**Given data:**
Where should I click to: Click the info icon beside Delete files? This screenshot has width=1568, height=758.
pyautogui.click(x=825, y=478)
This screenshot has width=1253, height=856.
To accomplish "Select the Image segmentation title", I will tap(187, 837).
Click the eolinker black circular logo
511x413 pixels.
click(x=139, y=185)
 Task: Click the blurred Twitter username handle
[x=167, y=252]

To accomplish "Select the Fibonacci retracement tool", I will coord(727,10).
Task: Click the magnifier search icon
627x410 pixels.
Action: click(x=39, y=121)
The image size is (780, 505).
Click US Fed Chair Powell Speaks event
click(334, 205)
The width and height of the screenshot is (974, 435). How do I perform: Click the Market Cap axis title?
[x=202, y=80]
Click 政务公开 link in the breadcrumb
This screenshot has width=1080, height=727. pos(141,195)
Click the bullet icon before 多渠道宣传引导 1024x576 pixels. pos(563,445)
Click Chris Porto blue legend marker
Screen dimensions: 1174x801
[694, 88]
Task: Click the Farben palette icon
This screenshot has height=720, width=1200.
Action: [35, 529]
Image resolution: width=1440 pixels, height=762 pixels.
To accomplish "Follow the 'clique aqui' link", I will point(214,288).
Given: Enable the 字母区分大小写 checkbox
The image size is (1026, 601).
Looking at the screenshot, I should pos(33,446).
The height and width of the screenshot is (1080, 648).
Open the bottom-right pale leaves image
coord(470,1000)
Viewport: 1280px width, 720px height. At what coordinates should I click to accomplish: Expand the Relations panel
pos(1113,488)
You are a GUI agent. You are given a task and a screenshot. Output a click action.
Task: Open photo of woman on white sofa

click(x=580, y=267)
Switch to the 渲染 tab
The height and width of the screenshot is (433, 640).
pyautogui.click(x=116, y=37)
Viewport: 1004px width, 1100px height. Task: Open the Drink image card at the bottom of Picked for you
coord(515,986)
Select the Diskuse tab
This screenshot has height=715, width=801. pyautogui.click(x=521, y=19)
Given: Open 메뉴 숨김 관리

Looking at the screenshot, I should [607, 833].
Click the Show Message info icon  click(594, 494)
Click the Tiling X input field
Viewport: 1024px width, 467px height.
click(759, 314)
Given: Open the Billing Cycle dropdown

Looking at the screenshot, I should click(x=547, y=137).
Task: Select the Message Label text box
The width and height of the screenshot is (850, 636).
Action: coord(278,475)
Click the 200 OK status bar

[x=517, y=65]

**What you should do:** Return all of the material verbatim, with no line left out.

**Output for this task:**
Where should I click to: Click the info icon beside Delete files? This screenshot has width=1568, height=758.
pyautogui.click(x=825, y=478)
This screenshot has width=1253, height=856.
To accomplish "Select the Image segmentation title", I will tap(187, 837).
Click the eolinker black circular logo
511x413 pixels.
click(x=139, y=185)
 Task: Click the blurred Twitter username handle
[x=167, y=252]

To accomplish "Select the Fibonacci retracement tool", I will coord(727,10).
Task: Click the magnifier search icon
627x410 pixels.
Action: click(x=39, y=121)
The image size is (780, 505).
Click US Fed Chair Powell Speaks event
click(334, 205)
The width and height of the screenshot is (974, 435). How do I perform: Click the Market Cap axis title?
[x=202, y=80]
Click 政务公开 link in the breadcrumb
This screenshot has width=1080, height=727. pos(141,195)
Click the bullet icon before 多渠道宣传引导 1024x576 pixels. pos(563,445)
Click Chris Porto blue legend marker
Screen dimensions: 1174x801
[694, 88]
Task: Click the Farben palette icon
This screenshot has height=720, width=1200.
Action: [35, 529]
Image resolution: width=1440 pixels, height=762 pixels.
To accomplish "Follow the 'clique aqui' link", I will point(214,288).
Given: Enable the 字母区分大小写 checkbox
The image size is (1026, 601).
Looking at the screenshot, I should pos(33,446).
The height and width of the screenshot is (1080, 648).
Open the bottom-right pale leaves image
coord(470,1000)
Viewport: 1280px width, 720px height. At what coordinates should I click to accomplish: Expand the Relations panel
pos(1113,488)
You are a GUI agent. You are given a task and a screenshot. Output a click action.
Task: Open photo of woman on white sofa

click(x=580, y=267)
Switch to the 渲染 tab
The height and width of the screenshot is (433, 640).
pyautogui.click(x=116, y=37)
Viewport: 1004px width, 1100px height. Task: Open the Drink image card at the bottom of Picked for you
coord(515,986)
Select the Diskuse tab
This screenshot has height=715, width=801. pyautogui.click(x=521, y=19)
Given: Open 메뉴 숨김 관리

Looking at the screenshot, I should [607, 833].
Click the Show Message info icon  click(594, 494)
Click the Tiling X input field
Viewport: 1024px width, 467px height.
click(759, 314)
Given: Open the Billing Cycle dropdown

Looking at the screenshot, I should click(x=547, y=137).
Task: Select the Message Label text box
The width and height of the screenshot is (850, 636).
Action: coord(278,475)
Click the 200 OK status bar

[x=517, y=65]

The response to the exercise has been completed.